== Segment start ==

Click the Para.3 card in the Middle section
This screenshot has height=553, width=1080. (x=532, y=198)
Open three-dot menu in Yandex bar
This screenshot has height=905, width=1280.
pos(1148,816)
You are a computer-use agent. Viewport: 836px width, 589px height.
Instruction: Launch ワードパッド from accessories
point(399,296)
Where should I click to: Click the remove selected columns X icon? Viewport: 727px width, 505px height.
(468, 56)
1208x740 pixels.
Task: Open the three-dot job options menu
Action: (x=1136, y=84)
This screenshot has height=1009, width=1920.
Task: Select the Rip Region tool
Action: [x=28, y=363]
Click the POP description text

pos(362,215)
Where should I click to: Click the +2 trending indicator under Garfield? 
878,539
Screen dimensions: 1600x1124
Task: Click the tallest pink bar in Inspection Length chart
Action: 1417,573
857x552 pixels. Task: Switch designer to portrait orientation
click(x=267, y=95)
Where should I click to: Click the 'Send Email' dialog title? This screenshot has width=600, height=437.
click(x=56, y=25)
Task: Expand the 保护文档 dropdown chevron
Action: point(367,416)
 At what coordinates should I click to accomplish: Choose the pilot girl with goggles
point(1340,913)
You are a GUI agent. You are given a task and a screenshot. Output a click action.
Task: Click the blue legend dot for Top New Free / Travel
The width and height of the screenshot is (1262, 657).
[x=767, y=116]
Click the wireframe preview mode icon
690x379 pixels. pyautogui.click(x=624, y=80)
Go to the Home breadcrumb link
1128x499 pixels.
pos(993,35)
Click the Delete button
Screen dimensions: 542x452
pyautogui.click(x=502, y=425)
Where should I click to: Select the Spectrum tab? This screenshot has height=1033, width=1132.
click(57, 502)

== Segment end ==

*Work to complete*: Type out the records again exactly, line for line.

*Answer box*:
Click the Para.3 card in the Middle section
This screenshot has height=553, width=1080. (x=532, y=198)
Open three-dot menu in Yandex bar
This screenshot has height=905, width=1280.
pos(1148,816)
You are a computer-use agent. Viewport: 836px width, 589px height.
Instruction: Launch ワードパッド from accessories
point(399,296)
Where should I click to: Click the remove selected columns X icon? Viewport: 727px width, 505px height.
(468, 56)
1208x740 pixels.
Task: Open the three-dot job options menu
Action: (x=1136, y=84)
This screenshot has height=1009, width=1920.
Task: Select the Rip Region tool
Action: [x=28, y=363]
Click the POP description text

pos(362,215)
Where should I click to: Click the +2 trending indicator under Garfield? 
878,539
Screen dimensions: 1600x1124
Task: Click the tallest pink bar in Inspection Length chart
Action: 1417,573
857x552 pixels. Task: Switch designer to portrait orientation
click(x=267, y=95)
Where should I click to: Click the 'Send Email' dialog title? This screenshot has width=600, height=437.
click(x=56, y=25)
Task: Expand the 保护文档 dropdown chevron
Action: point(367,416)
 At what coordinates should I click to accomplish: Choose the pilot girl with goggles
point(1340,913)
You are a GUI agent. You are given a task and a screenshot. Output a click action.
Task: Click the blue legend dot for Top New Free / Travel
The width and height of the screenshot is (1262, 657).
[x=767, y=116]
Click the wireframe preview mode icon
690x379 pixels. pyautogui.click(x=624, y=80)
Go to the Home breadcrumb link
1128x499 pixels.
pos(993,35)
Click the Delete button
Screen dimensions: 542x452
pyautogui.click(x=502, y=425)
Where should I click to: Select the Spectrum tab? This screenshot has height=1033, width=1132.
click(57, 502)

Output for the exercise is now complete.